Escreve o jornalista do Publico, Samuel Silva, que uma “infra-estrutura inacabada da piscina olímpica será entregue a uma empresa privada que ali se propõe instalar um parque aquático e um hotel, depois de a câmara ter desistido do projecto original. A Câmara de Braga vai concessionar a infra-estrutura da piscina olímpica da cidade a um privado por um período de 20 anos. A construção do equipamento não chegou a ser concluído, por falta de verba. A autarquia acabou por desistir do projecto original e vai entregar o espaço a uma empresa recém-criada que se propõe investir 14 milhões de euros, para instalar ali um parque aquático e um hotel. O contrato prevê que o município receba cerca de 4,4 milhões por um equipamento no qual já gastou quase o dobro. O executivo municipal aprovou esta quinta-feira o contrato-promessa de constituição do direito de superfície com a Guilherme Magalhães Unipessoal. Esta empresa, com sede em Gaia, foi criada em Setembro, com um capital social de cinco mil euros. Apesar de recém-criada, propõe-se investir 14 milhões de euros no Parque Norte durante os próximos anos. O acordo prevê a criação de um parque aquático temático, que ocupará a infra-estrutura devoluta, inicialmente construída para acolher a piscina olímpica.

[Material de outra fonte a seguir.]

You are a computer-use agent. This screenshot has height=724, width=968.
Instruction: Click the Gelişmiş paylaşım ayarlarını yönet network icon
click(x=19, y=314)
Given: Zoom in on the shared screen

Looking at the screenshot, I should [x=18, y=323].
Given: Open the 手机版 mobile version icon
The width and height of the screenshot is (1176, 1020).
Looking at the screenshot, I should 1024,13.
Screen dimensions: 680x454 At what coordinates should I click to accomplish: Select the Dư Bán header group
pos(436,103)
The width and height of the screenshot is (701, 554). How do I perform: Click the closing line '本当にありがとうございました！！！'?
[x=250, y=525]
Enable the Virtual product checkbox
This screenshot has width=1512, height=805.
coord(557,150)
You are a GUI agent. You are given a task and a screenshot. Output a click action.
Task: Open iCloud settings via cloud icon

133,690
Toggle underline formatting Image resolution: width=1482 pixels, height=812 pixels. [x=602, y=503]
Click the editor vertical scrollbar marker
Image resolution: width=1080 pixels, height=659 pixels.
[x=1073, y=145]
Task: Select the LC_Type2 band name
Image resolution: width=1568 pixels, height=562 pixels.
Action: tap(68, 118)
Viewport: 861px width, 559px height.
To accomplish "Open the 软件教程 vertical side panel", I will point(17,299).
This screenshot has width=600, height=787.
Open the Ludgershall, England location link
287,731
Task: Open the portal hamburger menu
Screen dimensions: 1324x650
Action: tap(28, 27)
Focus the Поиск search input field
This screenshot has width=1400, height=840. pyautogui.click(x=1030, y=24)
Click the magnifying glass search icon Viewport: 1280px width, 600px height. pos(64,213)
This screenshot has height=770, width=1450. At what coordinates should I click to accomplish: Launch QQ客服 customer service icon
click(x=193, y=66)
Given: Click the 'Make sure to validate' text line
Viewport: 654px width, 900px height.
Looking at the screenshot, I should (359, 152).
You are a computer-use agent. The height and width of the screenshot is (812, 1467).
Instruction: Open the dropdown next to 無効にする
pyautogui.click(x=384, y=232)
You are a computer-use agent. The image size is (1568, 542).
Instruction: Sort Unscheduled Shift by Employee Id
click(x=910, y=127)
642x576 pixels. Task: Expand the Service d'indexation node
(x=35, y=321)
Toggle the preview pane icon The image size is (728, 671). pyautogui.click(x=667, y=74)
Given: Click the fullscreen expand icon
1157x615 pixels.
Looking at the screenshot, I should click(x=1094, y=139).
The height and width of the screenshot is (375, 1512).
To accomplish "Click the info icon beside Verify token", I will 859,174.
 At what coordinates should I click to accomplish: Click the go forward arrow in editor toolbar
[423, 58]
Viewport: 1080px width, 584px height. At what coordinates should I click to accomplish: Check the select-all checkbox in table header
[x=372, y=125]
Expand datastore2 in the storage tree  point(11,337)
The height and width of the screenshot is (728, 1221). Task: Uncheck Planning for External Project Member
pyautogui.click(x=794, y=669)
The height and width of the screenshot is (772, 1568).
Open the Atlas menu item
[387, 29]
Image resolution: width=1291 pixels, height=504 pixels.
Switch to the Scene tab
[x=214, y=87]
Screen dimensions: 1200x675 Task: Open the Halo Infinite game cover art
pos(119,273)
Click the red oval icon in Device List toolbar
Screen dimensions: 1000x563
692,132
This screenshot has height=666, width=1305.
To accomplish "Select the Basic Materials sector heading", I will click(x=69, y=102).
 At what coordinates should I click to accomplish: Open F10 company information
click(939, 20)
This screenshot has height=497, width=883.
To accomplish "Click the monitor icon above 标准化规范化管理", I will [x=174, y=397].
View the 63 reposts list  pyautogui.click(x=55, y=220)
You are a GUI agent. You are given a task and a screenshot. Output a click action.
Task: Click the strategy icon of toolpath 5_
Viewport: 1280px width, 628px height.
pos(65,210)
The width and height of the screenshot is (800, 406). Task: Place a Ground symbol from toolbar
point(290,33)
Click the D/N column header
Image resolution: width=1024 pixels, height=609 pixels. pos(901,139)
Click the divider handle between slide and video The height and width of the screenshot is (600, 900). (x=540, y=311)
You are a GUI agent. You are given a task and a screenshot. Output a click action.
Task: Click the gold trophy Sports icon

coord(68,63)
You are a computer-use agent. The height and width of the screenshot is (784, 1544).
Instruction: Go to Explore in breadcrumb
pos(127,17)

Num terreno contíguo, a empresa quer também criar um hotel, de apoio ao parque aquático. O documento que é votado na reunião de câmara de hoje dá 90 dias à empresa para entregar garantias bancárias sobre o investimento prometido. Caso essas garantias sejam entregues, a autarquia constituirá um direito de superfície a favor deste parceiro, válido por 20 anos, englobando o equipamento existente e o terreno. Esse documento obrigará a empresa a começar a construção do parque aquático em 2013. A Guilherme Magalhães Unipessoal obriga-se também a pagar à autarquia uma renda mensal que vai aumentando ao longo dos anos, totalizando 4,4 milhões em duas décadas, a troco da utilização do equipamento.
O valor da concessão está bastante aquém daquilo que a câmara já gastou nas piscinas olímpicas, situadas no Parque Norte e concebidas como complemento ao estádio municipal desenhado por Eduardo Souto de Moura. O complexo foi projectado para ter três piscinas: duas de competição e uma de recuperação. A obra foi lançada em 2005 e já custou mais de oito milhões de euros aos cofres municipais. A primeira fase da construção terminou em finais de 2008, mas desde então a estrutura está abandonada, à espera de financiamento para a conclusão. A segunda fase requeria um financiamento de 12 milhões de euros que a autarquia agora não consegue assegurar. Em Janeiro, os responsáveis autárquicos admitiram que não havia condições para concluir a obra, anunciando a desistência do projecto. Nos meses seguintes, a câmara foi avançando com várias possibilidades para o aproveitamento da estrutura existente. A diferença entre o investimento já feito na piscina olímpica e a renda que a câmara vai receber pelo espaço é de 3,6 milhões de euros, mas o vice-presidente da Câmara de Braga, Vítor Sousa, desvaloriza a comparação, justificando que o projecto foi pensado numa conjuntura económica diferente. "Tendo em conta as dificuldades por que passamos hoje em dia, creio que este acordo pode ser uma importante alavanca para a cidade e a região", defende. Sousa elenca mais-valias ao nível do turismo e do emprego, caso o projecto do parque aquático e do hotel seja concretizado, e sublinha que este acordo "não tem riscos" para a autarquia. Opinião diferente tem o vereador do PSD Ricardo Rio, segundo o qual a decisão sobre o futuro do equipamento merecia uma discussão alargada. A decisão parece "feita à socapa", em período pré-eleitoral, e condiciona o futuro executivo municipal com um contrato válido por duas décadas, critica
O contrato
O acordo entre a Câmara de Braga e a empresa que pretende criar um parque aquático na cidade prevê o pagamento de uma renda mensal, pelo espaço que estava destinado à piscina olímpica, que vai aumentando gradualmente ao longo dos 20 anos de concessão. Segundo o documento que hoje será votado, nos primeiros dois anos após a entrada em funcionamento do equipamento o valor mensal a pagar à autarquia será de dez mil euros. O custo sobe para 12.500 euros por mês nos oito anos seguintes. Na segunda metade do prazo de vigência do contrato, a renda será de 25 mil euros. A empresa prevê que o investimento crie 200 postos de trabalho e atraia 325 mil visitantes anuais para Braga. A empresa tem seis meses, após a realização da escritura, para dar início ao processo de licenciamento das obras, estando obrigada a começar a construção no prazo máximo de um ano. Após a emissão da licença, a firma terá dois anos para concluir as obras”.